Either way, one of the first steps to getting there is figuring out what personal data you maintain and where it is—something that Nuix is very good at helping with. It’s the first step in the seven-stage methodology we encourage for regulatory compliance.
Classification with Nuance
In the process of discovering what personal data you have, you will occasionally find some very nuanced situations that can create an interesting investigative process. Data privacy isn’t always easy or straightforward, and data doesn’t always fit neatly into clear and distinct ‘buckets.’ Look at nature if you don’t believe me—the duck-billed platypus comes to mind.
Not only are data classifications not always clear, they can change over time. Data can morph from one classification to another based on circumstances. In other words, the content does NOT change, but the context does—what we call data morphology.
Let’s look at some examples of content changing value over context changes.
Unused, Outdated, Useless
The first time I came across this was during a network drive cleanup project (aka defensible disposition). The client asked, “Why are so many people creating so much garbage on our file systems?”

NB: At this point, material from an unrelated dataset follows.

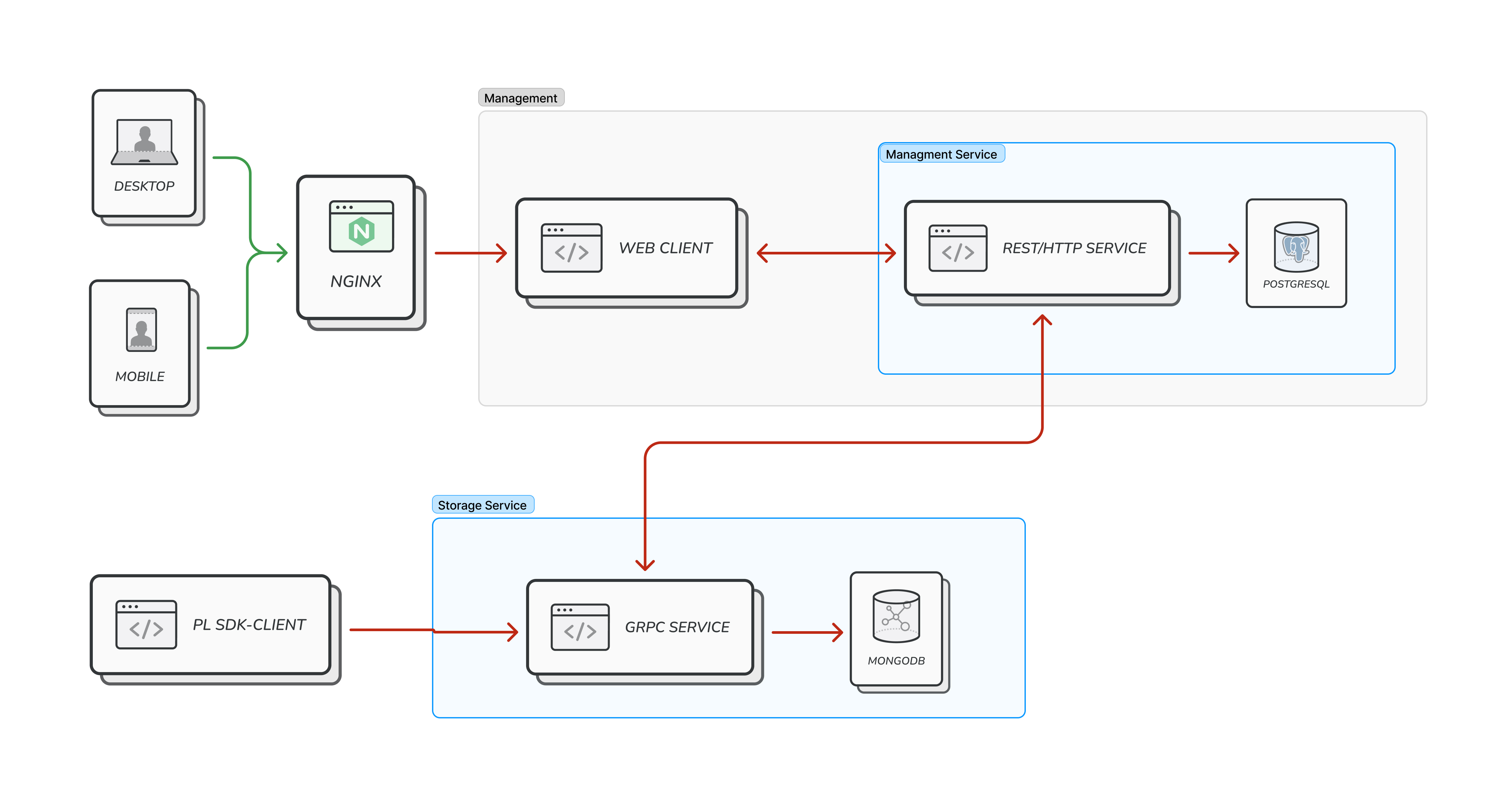Click the Web Client code window icon
The image size is (1512, 803).
click(571, 248)
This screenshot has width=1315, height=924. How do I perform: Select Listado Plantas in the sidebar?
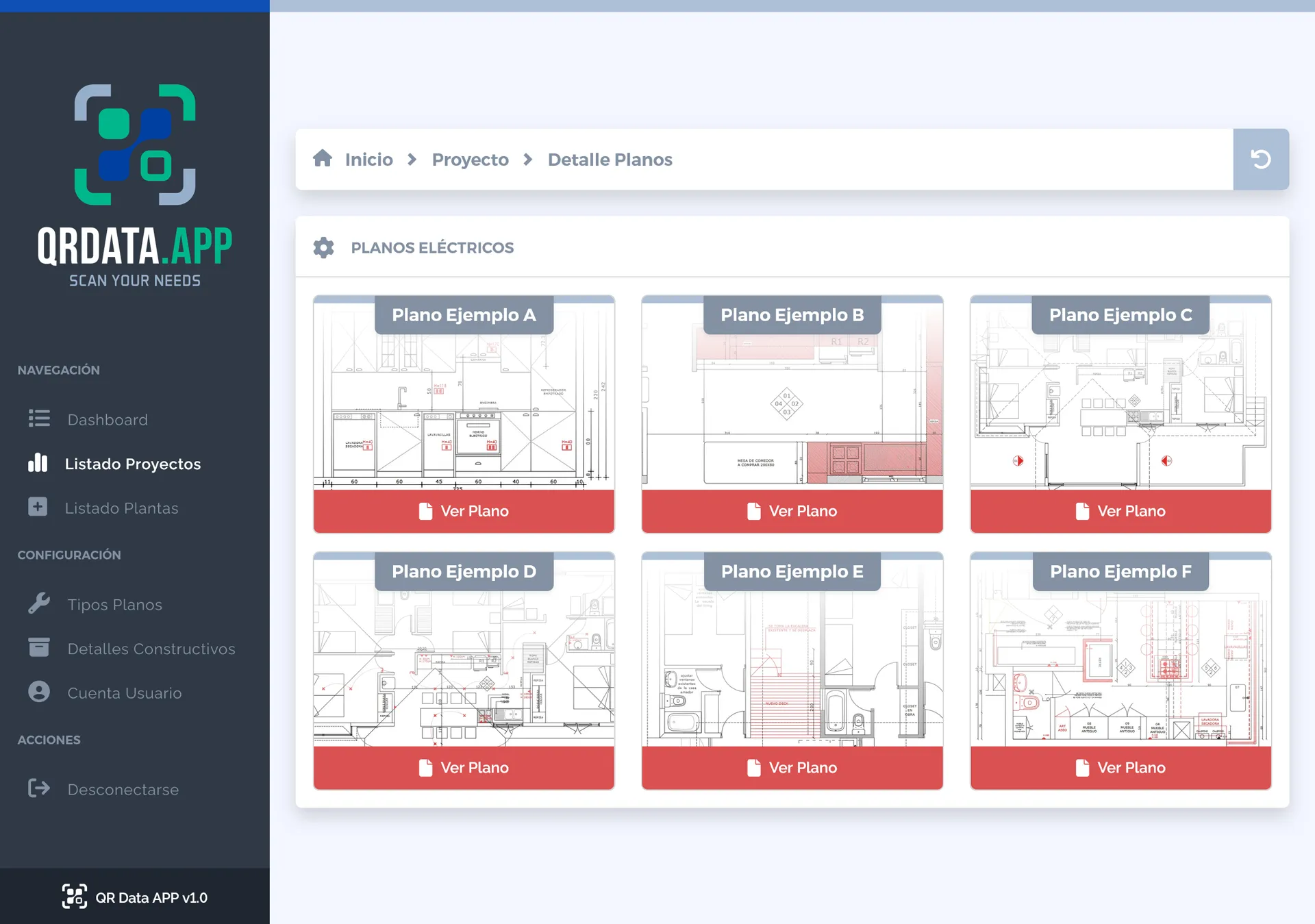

The answer is that nobody ever intentionally creates useless content. The value of the content changes over time and circumstances. The value of a piece of content decreases over time, when somebody leaves, when the purpose for its creation disappears, when security structures change, when new versions come out, and so on.
In all cases, the content doesn’t change, only the context. I have another blog coming on garbage files soon—stay tuned!
That Invoice Is Suddenly Important
Similarly, an invoice is an invoice is an invoice—unless it becomes evidence of fraud or some other crime. The invoice didn’t change, but now it is evidence and should not be disposed of according to your retention schedule.
This means the function of this piece of content is different. The invoice could also become part of a training program, a security model, or a project summary. In each case, its function changes, but not its content.
Hey, That’s Mine
Personal data, when viewed through a data privacy lens, can also morph in importance. A photograph of a person may not be considered ‘personal’ because there is no way, just by looking at it, to know who it is. Once you add a name to it, even though the picture doesn’t change, the game changes.
Alternatively, what happens if you can identify someone just by their picture, but they change their appearance significantly? Maybe that guy grows a beard and shaves his head? Or that woman cuts 16 inches off her long hair, colors it red, and starts wearing glasses. The picture didn’t change—but good luck identifying the person by it!
Identification and privacy are trickier than you’d expect. According to the EU’s ICO, “A name is the most common means of identifying someone. However, whether any potential identifier actually identifies an individual depends on the context. By itself the name John Smith may not always be personal data because there are many individuals with that name. However, where the name is combined with other information (such as an address, a place of work, or a telephone number) this will usually be sufficient to clearly identify one individual. (Obviously, if two John Smiths, father and son, work at the same place then the name, John Smith, and company name alone will not uniquely identify one individual, more information will be required).”
Accept Nuance and Embrace Context
The point is that merely identifying a number though a regular expression or being able to search for a name may not be enough.
Accounting for data morphology in the pursuit of data privacy compliance in the wake of GDPR or ahead of CCPA means leveraging a variety of search capabilities in a repeatable fashion against a full and comprehensive index of content and context data. It sounds overwhelming but can be accomplished with the right tools and approach.